April 8, 2006
Reply to Craig Hubley (8 and 9)
Taking these points in reverse order, in (9) Craig refers to interesting resources about which I know little or nothing, so I’ll just quote him without comment:
Finally are sociosemantic web considerations. For that I’d suggest the book “Ambient Findability” or (much better) the UN 1993 State of the Future Report from the American Committee for the United Nations University, which covers this in great depth and deals with the various ways delphi methods, semantic webs, sociological and psychographic categories (e.g. “Islamist”, “socialist”, “feminist”) tend to determine aggregation, order, credential, etc. It’s a surprisingly operational description.
Or read this.
Craig’s point (8) raises a number of issues on which I can comment briefly:
Usage varies more by geography than anything else, and the need for discernment of a geographic kind tends to vary not by who we are, but where we are. I need much more detail about a place in California, if I’m actually in California looking for it, than if I’m just asking about it from London, England. I think there must be room here for aggregations to vary and be finer or looser grained based on how “far” we are (in space or in time) from making a decision. Trying to pretend knowledge is spaceless and timeless has a name: scholasticism. And in a word, it’s crap. Temporal and spatial database considerations need to be there from the beginnings, or this will not be useful to guide situated effective action in the real world. In other words, no one will want to read it on a BlackBerry, and that’s where most of the interesting “driving problems” (note the sysygy, that’s “driving” as per Fred Brooks’ “so hard you solve other problems by solving it”, and also as per “moving around in the real world”). If space and time tags are wrong on the first cut, you simply cannot fix them at all later - they’ll lack integrity. As a simple example of the problems, “Toronto” was a very different place in 1998 than in 1999 (the entire 416 area code merged into a new “megacity” whereas it’d only been one of five cities and one borough beforehand). If you have a tag that says “Toronto” on something about North York prior to 1998, it’s about a neighbouring city. If it’s from 1999, it’s about the same city. This matters much more if you are heading into that city than if you are considering just visiting it next year. And, if time has to be on the tagging to determine how our tagging habits/style changes, then, we’re very exposed to semantic errors, e.g. failing to put time zone on date, leaving something which can’t be resolved to an actual time span, other than stochastically.

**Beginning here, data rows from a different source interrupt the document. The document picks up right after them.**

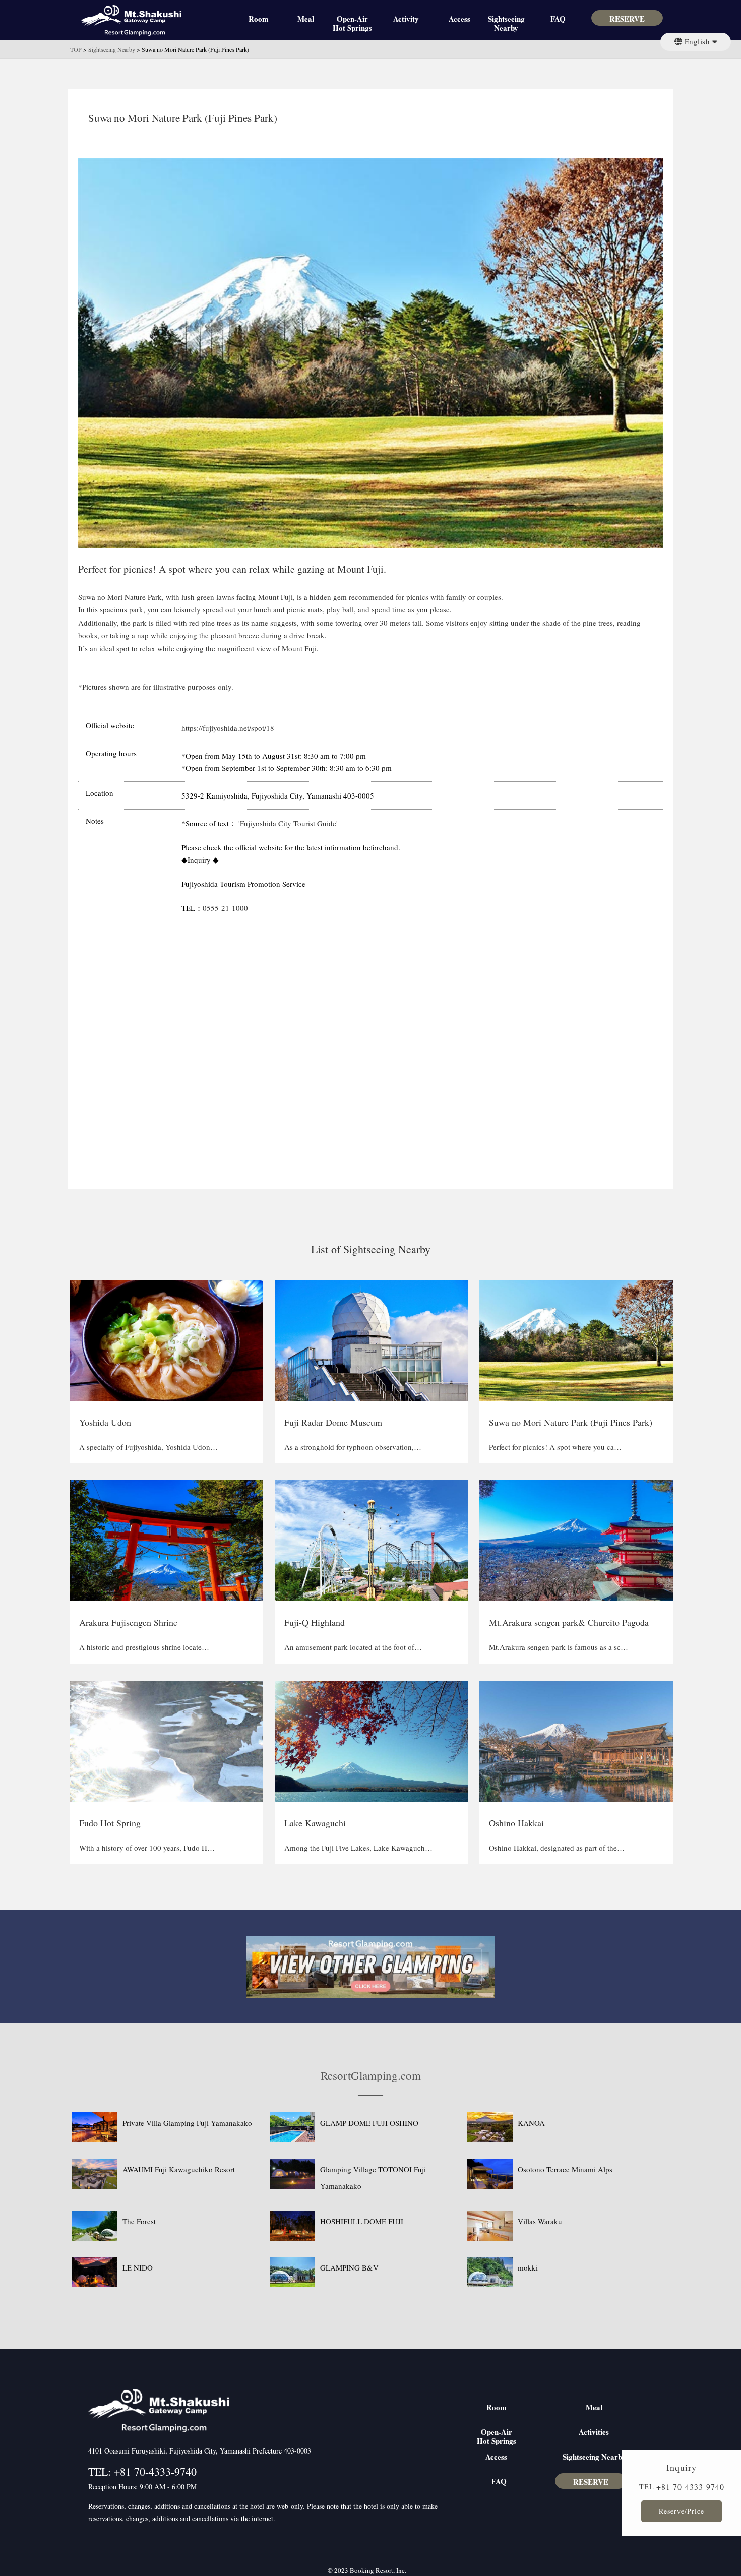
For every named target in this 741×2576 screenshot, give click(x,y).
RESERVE (627, 19)
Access (459, 19)
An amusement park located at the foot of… (353, 1647)
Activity (406, 19)
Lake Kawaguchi (315, 1823)
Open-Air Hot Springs (352, 21)
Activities (594, 2432)
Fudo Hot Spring (110, 1823)
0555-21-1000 (225, 908)
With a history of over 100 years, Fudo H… (147, 1848)
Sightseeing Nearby (506, 21)
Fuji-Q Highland (314, 1622)
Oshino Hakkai (516, 1823)
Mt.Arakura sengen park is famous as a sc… (558, 1647)
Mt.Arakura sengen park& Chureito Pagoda (569, 1622)
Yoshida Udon (105, 1422)
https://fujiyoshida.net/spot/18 (227, 728)
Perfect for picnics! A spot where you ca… (555, 1447)
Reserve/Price (681, 2511)
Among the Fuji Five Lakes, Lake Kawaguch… (358, 1848)
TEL (646, 2486)
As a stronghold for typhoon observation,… (352, 1447)
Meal (305, 19)
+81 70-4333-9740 (690, 2486)
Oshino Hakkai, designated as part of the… (557, 1848)
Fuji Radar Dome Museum (333, 1422)
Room (259, 19)
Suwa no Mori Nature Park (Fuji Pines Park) (570, 1422)
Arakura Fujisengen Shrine (128, 1622)
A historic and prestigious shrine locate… (144, 1647)
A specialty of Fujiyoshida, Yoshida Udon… (148, 1447)
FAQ (558, 19)
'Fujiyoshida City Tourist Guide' (287, 823)
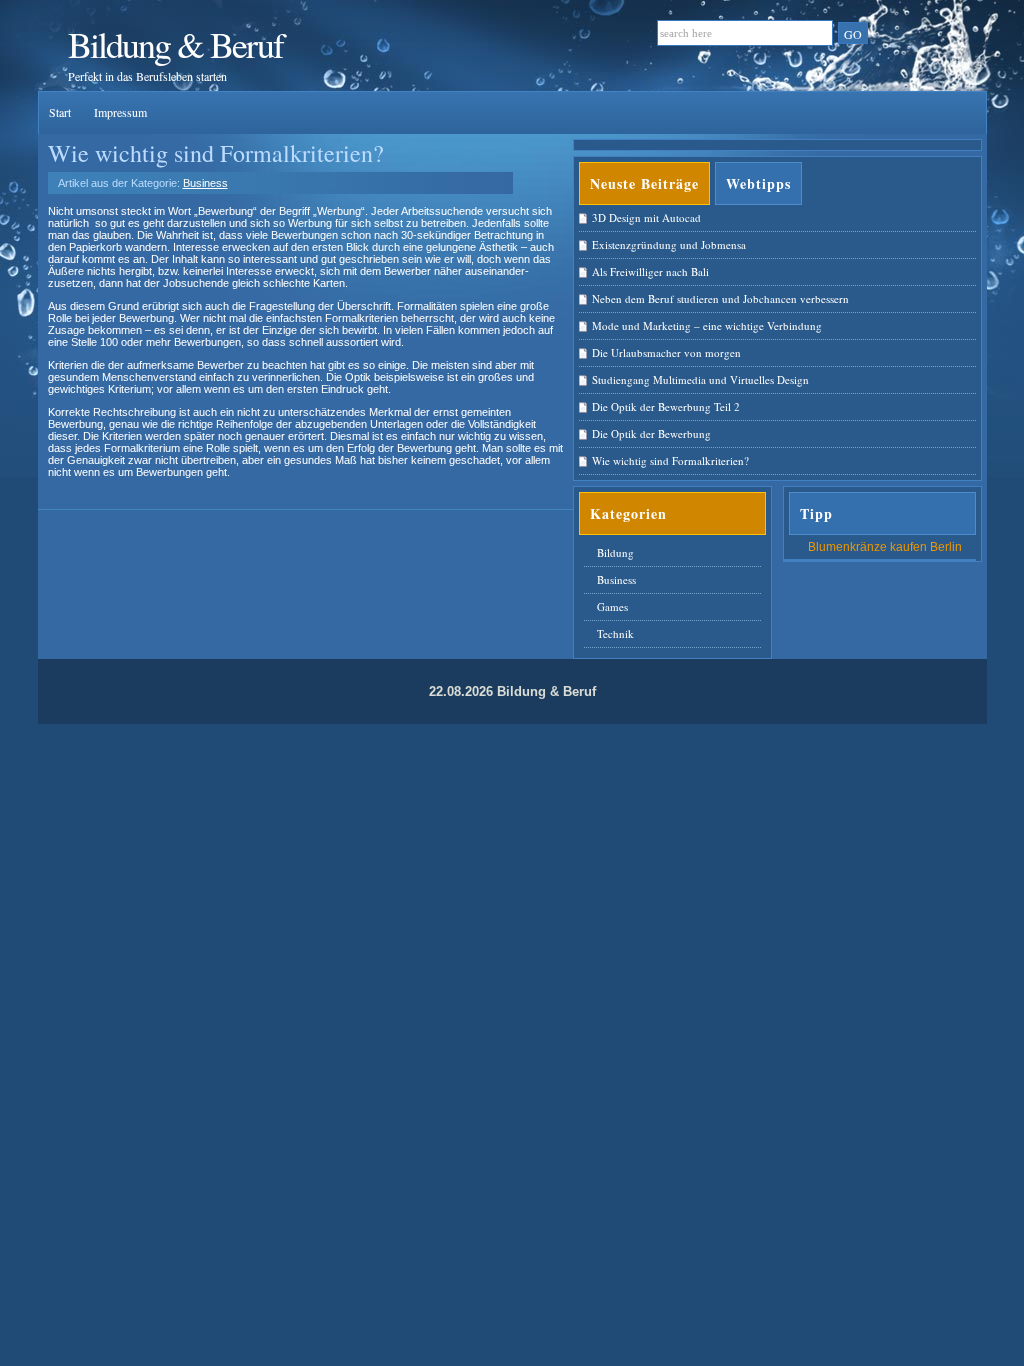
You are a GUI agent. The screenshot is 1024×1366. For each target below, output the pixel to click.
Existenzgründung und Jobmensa (669, 244)
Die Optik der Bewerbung (651, 433)
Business (205, 183)
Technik (615, 633)
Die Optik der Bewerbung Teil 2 (666, 406)
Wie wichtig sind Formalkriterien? (216, 153)
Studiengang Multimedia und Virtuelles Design (700, 379)
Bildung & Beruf (175, 44)
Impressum (120, 112)
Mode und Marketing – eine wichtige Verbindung (707, 325)
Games (612, 606)
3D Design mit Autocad (646, 217)
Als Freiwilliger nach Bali (650, 271)
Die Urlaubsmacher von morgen (666, 352)
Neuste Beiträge (644, 183)
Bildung (615, 552)
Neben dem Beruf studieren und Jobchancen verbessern (720, 298)
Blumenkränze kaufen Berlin (885, 547)
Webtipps (758, 183)
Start (61, 112)
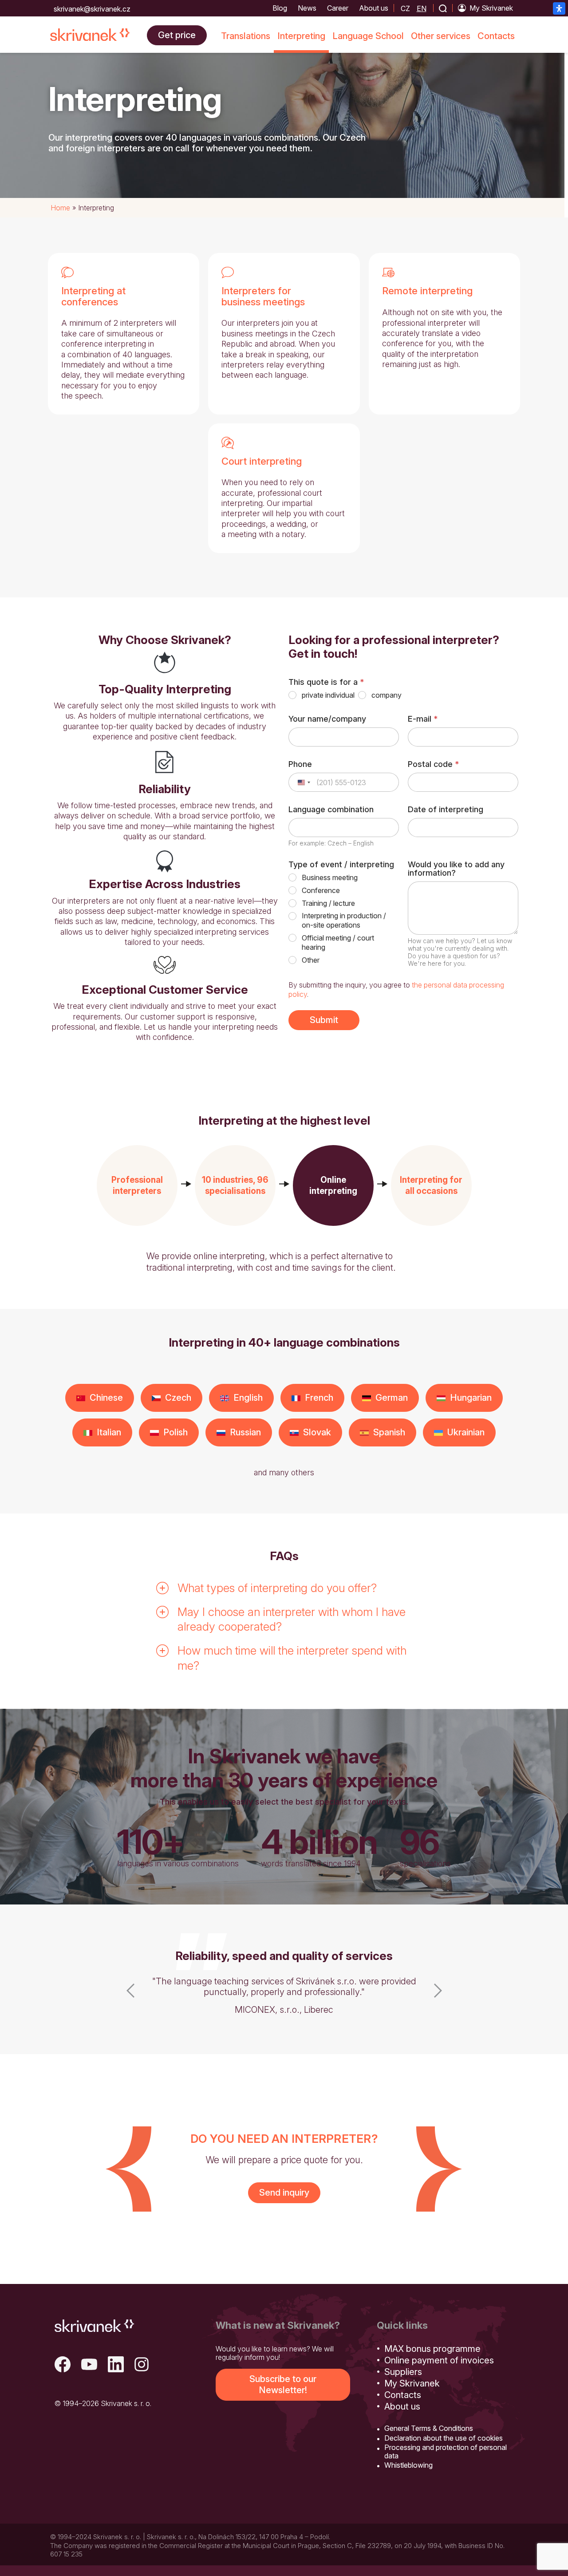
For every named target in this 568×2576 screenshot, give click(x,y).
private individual (328, 695)
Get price (177, 35)
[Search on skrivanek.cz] (443, 8)
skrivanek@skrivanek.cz (92, 8)
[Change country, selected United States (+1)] (303, 782)
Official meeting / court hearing (338, 942)
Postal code (433, 764)
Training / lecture (328, 903)
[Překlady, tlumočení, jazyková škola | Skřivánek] (90, 34)
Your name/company (327, 719)
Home (60, 207)
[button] (137, 1185)
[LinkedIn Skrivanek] (116, 2365)
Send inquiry (284, 2192)
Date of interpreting (445, 809)
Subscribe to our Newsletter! (282, 2384)
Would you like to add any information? (456, 868)
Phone (300, 764)
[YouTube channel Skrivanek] (89, 2365)
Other (311, 960)
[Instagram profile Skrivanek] (142, 2365)
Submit (324, 1020)
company (386, 695)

I don’t think we have a general way to solve the problems Craig refers to, and I’m not sure we can really address them at all. However in one respect we may be able to offer help. I would tag items “Bangkok” as a potential tourist, and our system, if it works well enough, will reflect that in building my classifier. Someone else, living in Thailand, might tag items “Bangkok” because they are analyzing real estate deals in several cities. Then, in building a social landscape, my tag should be grouped with other tourists to southeast asia, whereas theirs should be grouped with other Thai real estate investors.
This is an ambitious goal, and it may well be beyond our grasp. But it indicates our approach toward problems like the one that Craig brings up. Our users are ultimately the ones who decide what distinctions are important to them. They know more about the subtle structure of the world than we can ever hope to capture in a system of categories or attributes. Our goal is to create an environment in which they can make their most important knowledge and values available to the system, and through it to other users, with as little overhead and distraction as possible. Much knowledge and values are tacit, and often could not be made explict with any amount of effort. So to minimize the burden on users, and to engage these tacit sources of knowledge and values, we have to learn from each user’s actions without requiring them to explain themselves.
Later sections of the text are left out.